→ INSTRUCTIONS FOR THE TASK: Beginning at the line that holds "The height and width of the screenshot is (708, 887).", restate each line exactly through the final line of the records. Include both of those lines.

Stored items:

┌──

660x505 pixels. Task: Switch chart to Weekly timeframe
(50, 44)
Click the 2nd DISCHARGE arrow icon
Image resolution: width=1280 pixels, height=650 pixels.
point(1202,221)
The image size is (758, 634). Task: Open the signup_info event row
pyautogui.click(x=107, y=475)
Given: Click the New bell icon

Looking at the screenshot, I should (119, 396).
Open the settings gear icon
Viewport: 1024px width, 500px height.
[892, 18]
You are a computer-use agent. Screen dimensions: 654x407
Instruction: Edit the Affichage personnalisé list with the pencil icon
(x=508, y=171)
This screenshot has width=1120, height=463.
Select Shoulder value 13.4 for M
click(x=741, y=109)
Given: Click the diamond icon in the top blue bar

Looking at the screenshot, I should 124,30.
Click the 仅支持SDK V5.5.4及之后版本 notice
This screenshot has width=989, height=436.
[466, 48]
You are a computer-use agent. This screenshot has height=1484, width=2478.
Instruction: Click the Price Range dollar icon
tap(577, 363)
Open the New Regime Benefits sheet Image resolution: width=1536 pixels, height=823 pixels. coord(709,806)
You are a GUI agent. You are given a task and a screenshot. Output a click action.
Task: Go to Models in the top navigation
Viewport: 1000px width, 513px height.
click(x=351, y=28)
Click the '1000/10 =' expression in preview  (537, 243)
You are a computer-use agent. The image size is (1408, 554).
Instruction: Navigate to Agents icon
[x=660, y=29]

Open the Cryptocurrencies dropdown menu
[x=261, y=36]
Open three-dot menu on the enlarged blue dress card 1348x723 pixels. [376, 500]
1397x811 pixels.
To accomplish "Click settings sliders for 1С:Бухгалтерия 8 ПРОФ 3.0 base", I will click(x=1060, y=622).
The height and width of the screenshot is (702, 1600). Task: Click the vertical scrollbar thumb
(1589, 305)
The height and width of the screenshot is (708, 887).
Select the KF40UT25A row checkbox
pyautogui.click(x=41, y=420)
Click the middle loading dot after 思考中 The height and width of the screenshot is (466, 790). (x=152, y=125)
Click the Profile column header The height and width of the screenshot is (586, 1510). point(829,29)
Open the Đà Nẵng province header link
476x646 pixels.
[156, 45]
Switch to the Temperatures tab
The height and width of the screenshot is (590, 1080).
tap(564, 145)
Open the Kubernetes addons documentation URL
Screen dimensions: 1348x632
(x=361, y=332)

└──

→ ANSWER TO THE EXERCISE:
The height and width of the screenshot is (708, 887).
Select the KF40UT25A row checkbox
pyautogui.click(x=41, y=420)
Click the middle loading dot after 思考中 The height and width of the screenshot is (466, 790). (x=152, y=125)
Click the Profile column header The height and width of the screenshot is (586, 1510). point(829,29)
Open the Đà Nẵng province header link
476x646 pixels.
[156, 45]
Switch to the Temperatures tab
The height and width of the screenshot is (590, 1080).
tap(564, 145)
Open the Kubernetes addons documentation URL
Screen dimensions: 1348x632
(x=361, y=332)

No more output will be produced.